__Extracted text__.
After this chilling revelation of the corruption of competence and the persecution of decency, Spencer abandoned Mississippi for Italy, which inspired two brief novels about women who escape abroad to victory. The Light in the Piazza, source of an unusually tasteful and subtle film, tensely relates an American mother's risky effort to marry her mentally retarded daughter to an attractive young Florentine despite her husband's misgivings and the Italian family's efforts to profit by the match. Knights and Dragons studies an American woman who has fled to Rome after her marriage collapses and who finds at last that human love demands too much of the individual to be worth the struggle, so that she frees herself—like Federico Fellini's Juliet of the Spirits—to become "a companion to cloud and sky."

__Information supplied__.
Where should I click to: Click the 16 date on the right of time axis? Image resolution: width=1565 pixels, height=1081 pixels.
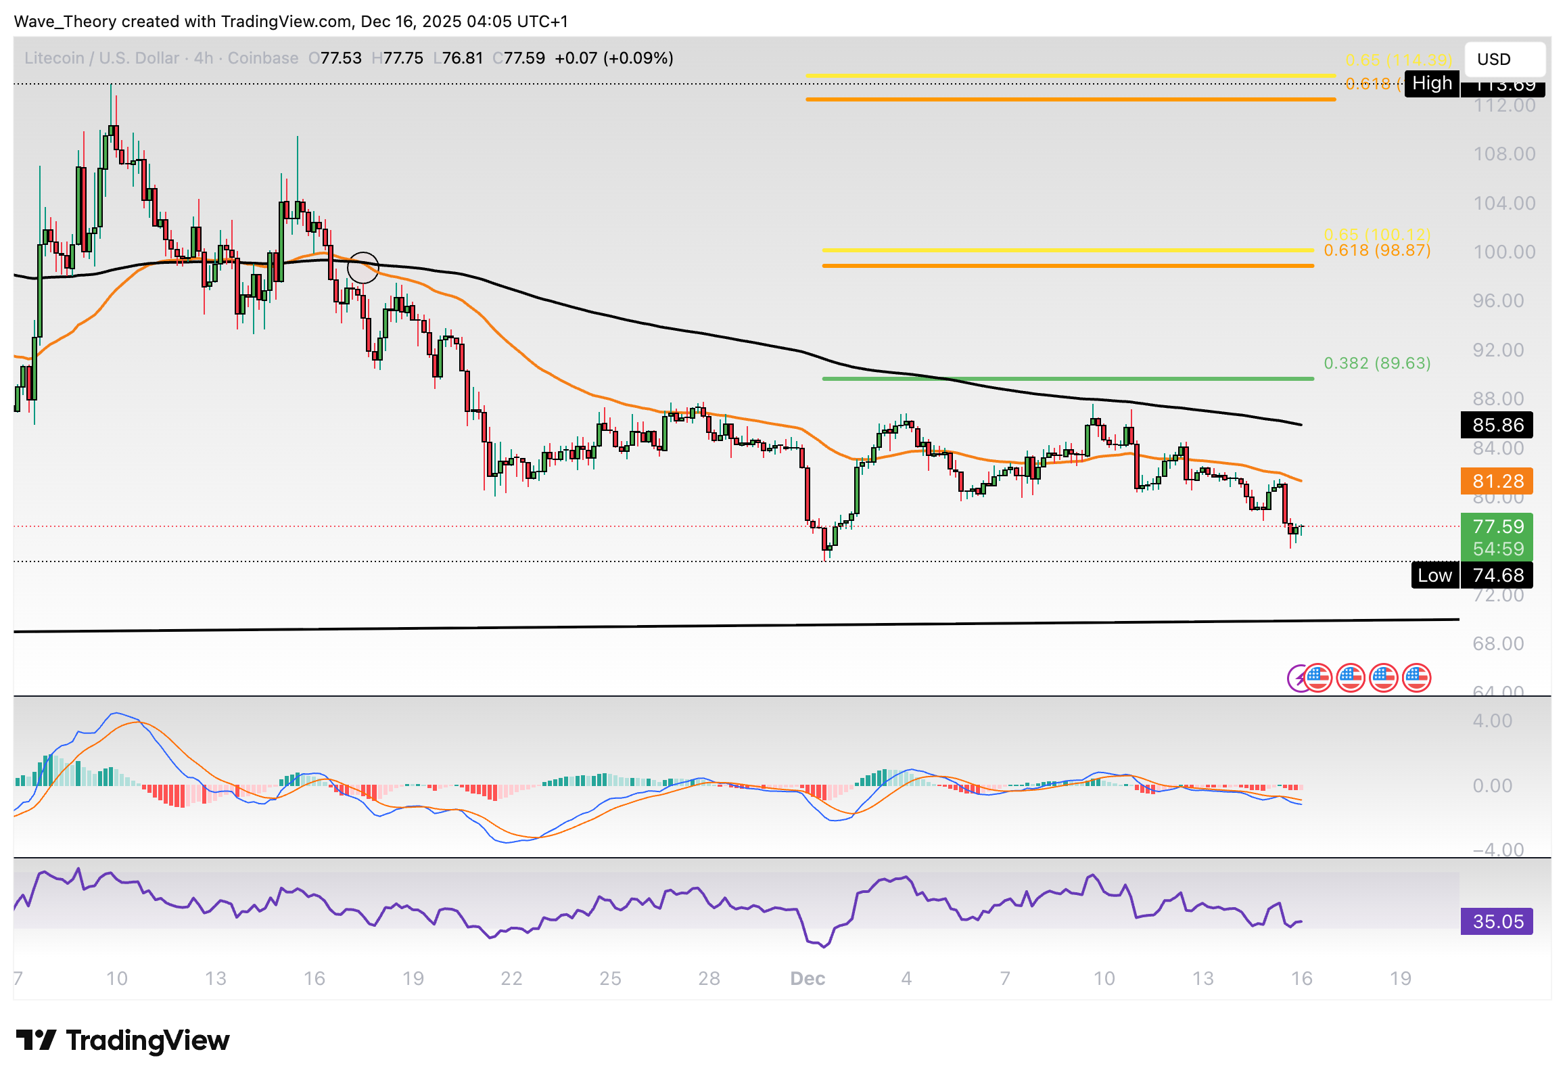click(x=1301, y=979)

__Stated task__. Return the passage about Spencer's move to Italy and the two novels it inspired, reproducing every word and punctuation mark without alteration.

__Result for this exercise__.
After this chilling revelation of the corruption of competence and the persecution of decency, Spencer abandoned Mississippi for Italy, which inspired two brief novels about women who escape abroad to victory. The Light in the Piazza, source of an unusually tasteful and subtle film, tensely relates an American mother's risky effort to marry her mentally retarded daughter to an attractive young Florentine despite her husband's misgivings and the Italian family's efforts to profit by the match. Knights and Dragons studies an American woman who has fled to Rome after her marriage collapses and who finds at last that human love demands too much of the individual to be worth the struggle, so that she frees herself—like Federico Fellini's Juliet of the Spirits—to become "a companion to cloud and sky."